[Task brief] All lines from the one containing "1472x812 pixels." down to the one containing "Open 12 reviews", both ends included, are to be given again exactly; omit the rest of the listing below.
#### Source material ####
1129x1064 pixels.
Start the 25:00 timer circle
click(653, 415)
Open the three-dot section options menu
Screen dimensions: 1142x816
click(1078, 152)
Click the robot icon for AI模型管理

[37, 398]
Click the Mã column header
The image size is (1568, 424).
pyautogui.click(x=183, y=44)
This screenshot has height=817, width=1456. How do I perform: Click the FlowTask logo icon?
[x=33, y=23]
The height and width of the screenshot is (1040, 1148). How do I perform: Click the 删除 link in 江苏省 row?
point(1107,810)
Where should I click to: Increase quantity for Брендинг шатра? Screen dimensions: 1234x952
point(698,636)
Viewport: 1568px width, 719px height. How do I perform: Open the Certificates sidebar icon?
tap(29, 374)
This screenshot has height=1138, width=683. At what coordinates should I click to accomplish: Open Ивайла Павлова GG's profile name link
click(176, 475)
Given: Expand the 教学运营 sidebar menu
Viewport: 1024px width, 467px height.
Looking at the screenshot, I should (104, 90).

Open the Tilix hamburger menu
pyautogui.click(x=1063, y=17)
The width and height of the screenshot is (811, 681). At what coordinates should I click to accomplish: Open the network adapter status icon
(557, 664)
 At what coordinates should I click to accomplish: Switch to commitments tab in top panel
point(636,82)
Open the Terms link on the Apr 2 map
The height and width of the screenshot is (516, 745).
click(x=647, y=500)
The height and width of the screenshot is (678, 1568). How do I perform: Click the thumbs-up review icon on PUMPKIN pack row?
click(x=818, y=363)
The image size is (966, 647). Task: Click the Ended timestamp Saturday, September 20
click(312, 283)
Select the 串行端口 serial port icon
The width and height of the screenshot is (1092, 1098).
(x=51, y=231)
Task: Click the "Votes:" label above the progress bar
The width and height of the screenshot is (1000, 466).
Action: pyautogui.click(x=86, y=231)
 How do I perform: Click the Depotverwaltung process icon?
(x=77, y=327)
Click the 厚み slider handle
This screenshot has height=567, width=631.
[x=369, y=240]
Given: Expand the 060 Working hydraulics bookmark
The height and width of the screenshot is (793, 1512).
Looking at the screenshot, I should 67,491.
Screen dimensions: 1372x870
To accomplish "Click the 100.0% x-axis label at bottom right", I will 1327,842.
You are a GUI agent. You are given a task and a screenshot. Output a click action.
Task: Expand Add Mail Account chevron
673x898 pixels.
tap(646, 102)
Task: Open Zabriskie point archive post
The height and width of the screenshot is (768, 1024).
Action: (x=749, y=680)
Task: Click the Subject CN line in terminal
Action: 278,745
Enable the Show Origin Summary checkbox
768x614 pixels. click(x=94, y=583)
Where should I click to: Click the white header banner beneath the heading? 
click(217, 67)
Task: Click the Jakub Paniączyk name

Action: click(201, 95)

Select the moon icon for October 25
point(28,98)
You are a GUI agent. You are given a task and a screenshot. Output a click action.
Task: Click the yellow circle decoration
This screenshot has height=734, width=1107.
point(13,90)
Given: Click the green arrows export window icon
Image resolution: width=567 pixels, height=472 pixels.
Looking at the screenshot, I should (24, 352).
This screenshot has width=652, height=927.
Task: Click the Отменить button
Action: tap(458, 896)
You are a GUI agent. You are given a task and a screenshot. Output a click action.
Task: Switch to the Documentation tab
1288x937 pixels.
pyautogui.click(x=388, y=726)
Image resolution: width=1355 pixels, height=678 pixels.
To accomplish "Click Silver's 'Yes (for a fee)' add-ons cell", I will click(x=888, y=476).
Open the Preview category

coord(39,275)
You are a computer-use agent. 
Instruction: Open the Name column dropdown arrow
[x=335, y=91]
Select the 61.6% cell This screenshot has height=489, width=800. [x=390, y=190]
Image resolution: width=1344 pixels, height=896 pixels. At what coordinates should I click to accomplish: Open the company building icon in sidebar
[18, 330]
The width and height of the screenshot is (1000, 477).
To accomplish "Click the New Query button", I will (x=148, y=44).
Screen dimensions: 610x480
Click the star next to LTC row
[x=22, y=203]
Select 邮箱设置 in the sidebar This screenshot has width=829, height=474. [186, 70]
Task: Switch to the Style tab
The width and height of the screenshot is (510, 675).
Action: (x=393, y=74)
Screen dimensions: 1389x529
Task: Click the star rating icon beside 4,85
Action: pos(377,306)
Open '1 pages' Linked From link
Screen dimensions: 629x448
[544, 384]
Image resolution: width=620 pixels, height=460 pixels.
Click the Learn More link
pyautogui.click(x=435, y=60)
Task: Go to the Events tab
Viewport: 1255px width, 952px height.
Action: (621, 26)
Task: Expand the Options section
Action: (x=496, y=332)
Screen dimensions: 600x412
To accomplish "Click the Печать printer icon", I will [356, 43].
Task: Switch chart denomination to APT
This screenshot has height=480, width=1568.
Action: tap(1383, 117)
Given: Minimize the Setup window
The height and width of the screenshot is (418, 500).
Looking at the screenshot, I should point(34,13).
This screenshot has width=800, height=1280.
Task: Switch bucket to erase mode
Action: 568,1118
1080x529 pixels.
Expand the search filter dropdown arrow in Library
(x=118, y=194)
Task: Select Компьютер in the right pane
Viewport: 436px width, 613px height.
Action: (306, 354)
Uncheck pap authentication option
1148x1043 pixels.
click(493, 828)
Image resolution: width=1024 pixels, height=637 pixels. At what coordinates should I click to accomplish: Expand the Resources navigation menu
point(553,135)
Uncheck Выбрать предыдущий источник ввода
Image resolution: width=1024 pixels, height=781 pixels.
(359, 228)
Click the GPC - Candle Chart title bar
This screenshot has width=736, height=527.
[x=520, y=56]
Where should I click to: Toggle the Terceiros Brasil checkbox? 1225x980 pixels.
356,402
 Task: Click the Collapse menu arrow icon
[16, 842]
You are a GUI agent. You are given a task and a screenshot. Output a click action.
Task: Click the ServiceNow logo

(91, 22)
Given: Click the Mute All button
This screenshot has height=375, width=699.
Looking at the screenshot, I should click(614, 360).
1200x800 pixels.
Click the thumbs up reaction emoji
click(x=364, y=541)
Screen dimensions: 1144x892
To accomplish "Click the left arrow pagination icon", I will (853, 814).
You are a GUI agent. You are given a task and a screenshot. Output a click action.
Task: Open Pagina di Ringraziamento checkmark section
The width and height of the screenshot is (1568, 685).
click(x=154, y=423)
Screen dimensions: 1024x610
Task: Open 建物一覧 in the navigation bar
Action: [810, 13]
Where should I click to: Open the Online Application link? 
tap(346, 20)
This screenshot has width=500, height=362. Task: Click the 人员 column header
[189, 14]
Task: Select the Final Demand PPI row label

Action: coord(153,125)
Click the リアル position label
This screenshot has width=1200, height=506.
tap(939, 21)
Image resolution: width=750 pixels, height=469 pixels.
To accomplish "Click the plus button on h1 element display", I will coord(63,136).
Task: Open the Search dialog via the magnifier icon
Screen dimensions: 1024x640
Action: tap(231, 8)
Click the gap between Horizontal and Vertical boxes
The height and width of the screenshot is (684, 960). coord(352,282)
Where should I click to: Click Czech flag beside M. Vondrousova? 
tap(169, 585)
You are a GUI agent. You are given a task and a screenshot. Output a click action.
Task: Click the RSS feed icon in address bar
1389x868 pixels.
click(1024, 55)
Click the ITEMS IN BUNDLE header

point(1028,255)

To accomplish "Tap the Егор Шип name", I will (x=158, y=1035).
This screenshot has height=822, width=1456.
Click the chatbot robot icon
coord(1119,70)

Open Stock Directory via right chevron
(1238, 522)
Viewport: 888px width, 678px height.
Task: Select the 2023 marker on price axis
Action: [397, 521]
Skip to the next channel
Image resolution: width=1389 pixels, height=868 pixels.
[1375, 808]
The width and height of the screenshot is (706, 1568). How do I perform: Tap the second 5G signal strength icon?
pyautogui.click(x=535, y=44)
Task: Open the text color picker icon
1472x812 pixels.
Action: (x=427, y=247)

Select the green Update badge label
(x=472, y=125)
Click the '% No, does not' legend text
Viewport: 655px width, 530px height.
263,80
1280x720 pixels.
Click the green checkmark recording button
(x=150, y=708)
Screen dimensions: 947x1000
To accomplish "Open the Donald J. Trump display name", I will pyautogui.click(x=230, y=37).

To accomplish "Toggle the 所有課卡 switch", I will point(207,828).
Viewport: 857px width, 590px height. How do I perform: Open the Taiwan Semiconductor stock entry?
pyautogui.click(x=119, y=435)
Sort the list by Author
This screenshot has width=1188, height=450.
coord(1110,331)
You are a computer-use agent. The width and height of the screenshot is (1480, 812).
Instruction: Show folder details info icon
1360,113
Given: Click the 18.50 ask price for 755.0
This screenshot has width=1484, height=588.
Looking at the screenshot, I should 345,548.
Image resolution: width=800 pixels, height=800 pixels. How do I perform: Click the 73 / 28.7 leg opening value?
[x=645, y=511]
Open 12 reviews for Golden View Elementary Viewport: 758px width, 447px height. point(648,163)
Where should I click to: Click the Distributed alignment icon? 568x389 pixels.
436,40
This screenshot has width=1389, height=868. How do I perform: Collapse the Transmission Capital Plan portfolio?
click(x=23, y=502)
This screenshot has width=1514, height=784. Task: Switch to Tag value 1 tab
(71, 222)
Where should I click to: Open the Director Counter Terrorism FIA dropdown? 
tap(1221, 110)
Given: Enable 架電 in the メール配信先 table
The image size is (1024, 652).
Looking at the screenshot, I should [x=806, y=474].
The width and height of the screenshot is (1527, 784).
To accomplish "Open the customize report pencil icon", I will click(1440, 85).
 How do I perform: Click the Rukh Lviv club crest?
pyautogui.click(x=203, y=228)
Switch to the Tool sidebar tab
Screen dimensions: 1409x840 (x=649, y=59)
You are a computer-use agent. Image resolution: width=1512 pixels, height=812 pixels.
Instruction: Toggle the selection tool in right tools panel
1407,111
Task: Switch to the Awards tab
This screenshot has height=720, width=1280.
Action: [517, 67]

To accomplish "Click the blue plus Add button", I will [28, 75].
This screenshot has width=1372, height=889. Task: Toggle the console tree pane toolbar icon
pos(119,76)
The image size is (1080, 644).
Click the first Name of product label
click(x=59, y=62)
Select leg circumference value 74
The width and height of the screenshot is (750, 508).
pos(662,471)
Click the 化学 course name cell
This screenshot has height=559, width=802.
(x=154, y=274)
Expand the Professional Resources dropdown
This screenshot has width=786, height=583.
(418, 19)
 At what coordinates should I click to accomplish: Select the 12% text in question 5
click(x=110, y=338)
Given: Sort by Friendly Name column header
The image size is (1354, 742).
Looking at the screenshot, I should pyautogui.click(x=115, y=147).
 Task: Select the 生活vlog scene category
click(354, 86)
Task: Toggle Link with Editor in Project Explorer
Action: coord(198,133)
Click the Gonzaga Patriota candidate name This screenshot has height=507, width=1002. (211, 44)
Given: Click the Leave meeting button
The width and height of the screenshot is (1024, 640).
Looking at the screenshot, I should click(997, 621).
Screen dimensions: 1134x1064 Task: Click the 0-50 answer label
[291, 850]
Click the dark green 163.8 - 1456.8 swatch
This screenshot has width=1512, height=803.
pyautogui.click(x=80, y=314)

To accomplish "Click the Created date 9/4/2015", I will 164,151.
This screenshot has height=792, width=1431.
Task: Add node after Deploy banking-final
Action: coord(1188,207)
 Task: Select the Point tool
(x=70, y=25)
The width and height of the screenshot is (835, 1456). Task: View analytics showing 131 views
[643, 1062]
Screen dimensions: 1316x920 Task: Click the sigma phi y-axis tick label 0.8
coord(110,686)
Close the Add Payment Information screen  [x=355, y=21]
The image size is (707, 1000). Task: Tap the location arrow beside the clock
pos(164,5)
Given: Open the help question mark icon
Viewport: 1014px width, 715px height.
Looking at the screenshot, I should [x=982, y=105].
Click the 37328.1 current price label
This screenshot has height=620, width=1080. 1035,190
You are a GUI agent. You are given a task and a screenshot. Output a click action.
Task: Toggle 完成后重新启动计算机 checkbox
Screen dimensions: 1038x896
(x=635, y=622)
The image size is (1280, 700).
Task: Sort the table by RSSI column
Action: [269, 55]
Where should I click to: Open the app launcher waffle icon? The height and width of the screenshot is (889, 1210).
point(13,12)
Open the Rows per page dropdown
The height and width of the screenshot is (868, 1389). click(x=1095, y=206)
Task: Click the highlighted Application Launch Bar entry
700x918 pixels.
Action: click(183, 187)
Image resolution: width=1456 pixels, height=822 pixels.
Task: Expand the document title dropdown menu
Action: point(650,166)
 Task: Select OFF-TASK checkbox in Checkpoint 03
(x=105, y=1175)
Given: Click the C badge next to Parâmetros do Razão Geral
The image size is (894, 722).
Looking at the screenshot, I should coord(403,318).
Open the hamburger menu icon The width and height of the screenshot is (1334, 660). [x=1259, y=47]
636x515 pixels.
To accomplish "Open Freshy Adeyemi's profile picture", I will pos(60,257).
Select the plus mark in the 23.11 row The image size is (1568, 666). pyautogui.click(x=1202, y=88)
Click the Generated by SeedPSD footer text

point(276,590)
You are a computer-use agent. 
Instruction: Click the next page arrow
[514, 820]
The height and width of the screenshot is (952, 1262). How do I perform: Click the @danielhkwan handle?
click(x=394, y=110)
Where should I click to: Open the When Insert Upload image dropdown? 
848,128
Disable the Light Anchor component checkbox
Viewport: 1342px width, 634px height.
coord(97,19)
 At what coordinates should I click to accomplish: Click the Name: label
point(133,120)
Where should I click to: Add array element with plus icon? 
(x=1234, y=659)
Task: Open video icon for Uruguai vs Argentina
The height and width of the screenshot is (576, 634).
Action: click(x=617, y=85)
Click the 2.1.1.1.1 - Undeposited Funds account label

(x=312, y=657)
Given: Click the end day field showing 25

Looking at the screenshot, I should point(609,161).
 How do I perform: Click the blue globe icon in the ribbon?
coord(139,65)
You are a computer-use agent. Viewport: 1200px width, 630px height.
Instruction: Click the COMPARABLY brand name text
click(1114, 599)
####
[Exercise output]
1472x812 pixels.
Action: (x=427, y=247)

Select the green Update badge label
(x=472, y=125)
Click the '% No, does not' legend text
Viewport: 655px width, 530px height.
263,80
1280x720 pixels.
Click the green checkmark recording button
(x=150, y=708)
Screen dimensions: 947x1000
To accomplish "Open the Donald J. Trump display name", I will pyautogui.click(x=230, y=37).

To accomplish "Toggle the 所有課卡 switch", I will point(207,828).
Viewport: 857px width, 590px height. How do I perform: Open the Taiwan Semiconductor stock entry?
pyautogui.click(x=119, y=435)
Sort the list by Author
This screenshot has width=1188, height=450.
coord(1110,331)
You are a computer-use agent. The width and height of the screenshot is (1480, 812).
Instruction: Show folder details info icon
1360,113
Given: Click the 18.50 ask price for 755.0
This screenshot has width=1484, height=588.
Looking at the screenshot, I should 345,548.
Image resolution: width=800 pixels, height=800 pixels. How do I perform: Click the 73 / 28.7 leg opening value?
[x=645, y=511]
Open 12 reviews for Golden View Elementary Viewport: 758px width, 447px height. point(648,163)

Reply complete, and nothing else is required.